DATA PROVIDED
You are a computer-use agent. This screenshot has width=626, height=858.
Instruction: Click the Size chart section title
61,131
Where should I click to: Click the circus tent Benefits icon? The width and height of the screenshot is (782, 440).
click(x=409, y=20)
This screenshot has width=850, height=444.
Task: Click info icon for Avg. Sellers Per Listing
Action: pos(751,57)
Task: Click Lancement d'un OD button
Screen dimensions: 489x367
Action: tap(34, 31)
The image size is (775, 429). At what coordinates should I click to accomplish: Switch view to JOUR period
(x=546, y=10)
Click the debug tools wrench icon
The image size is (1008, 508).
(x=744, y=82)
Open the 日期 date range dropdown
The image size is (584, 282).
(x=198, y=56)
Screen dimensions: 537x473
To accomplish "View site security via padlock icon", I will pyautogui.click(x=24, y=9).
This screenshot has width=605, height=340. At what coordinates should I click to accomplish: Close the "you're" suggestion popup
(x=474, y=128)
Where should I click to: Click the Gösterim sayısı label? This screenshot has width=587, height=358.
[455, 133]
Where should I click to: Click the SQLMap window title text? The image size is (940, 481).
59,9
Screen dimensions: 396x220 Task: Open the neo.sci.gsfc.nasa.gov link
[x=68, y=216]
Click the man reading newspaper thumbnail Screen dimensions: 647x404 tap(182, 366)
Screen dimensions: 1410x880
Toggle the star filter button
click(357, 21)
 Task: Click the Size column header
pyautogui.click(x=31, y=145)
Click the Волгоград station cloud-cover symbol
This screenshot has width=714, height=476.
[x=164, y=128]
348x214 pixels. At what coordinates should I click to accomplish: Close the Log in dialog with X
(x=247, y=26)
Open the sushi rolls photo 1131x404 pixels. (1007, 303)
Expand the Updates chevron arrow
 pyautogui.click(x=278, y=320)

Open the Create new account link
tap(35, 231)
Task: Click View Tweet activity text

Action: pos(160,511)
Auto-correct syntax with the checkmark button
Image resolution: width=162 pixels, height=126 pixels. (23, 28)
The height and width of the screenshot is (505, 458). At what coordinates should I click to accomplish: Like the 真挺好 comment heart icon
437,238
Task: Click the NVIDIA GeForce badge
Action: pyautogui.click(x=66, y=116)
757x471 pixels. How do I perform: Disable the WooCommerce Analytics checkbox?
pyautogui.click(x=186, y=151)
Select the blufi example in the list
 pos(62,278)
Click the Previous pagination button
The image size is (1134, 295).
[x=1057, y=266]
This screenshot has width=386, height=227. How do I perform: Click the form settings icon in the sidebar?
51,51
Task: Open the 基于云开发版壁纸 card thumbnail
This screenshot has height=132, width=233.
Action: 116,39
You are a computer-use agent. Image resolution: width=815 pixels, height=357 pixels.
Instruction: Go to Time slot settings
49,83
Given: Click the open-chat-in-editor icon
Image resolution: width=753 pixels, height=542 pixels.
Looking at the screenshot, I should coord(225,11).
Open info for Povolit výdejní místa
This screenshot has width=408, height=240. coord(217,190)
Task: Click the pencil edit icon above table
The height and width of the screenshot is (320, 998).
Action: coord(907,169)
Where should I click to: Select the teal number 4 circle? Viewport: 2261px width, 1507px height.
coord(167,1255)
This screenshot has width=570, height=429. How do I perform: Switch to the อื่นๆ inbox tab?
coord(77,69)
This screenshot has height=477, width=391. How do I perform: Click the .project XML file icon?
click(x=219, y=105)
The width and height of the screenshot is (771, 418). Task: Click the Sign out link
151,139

DIRECTIONS FOR THIS TASK
Rewrite the lines above, starting at the line that contains "This screenshot has width=570, height=429." and ending at the last line, requests included. Multiply every coordinate in the answers by 1.35 and round to whole numbers, with halves rounding up.

SOLUTION TO THE EXERCISE
This screenshot has width=570, height=429. How do I perform: Switch to the อื่นๆ inbox tab?
coord(104,93)
This screenshot has height=477, width=391. How do I perform: Click the .project XML file icon?
click(x=296, y=142)
The width and height of the screenshot is (771, 418). Task: Click the Sign out link
204,188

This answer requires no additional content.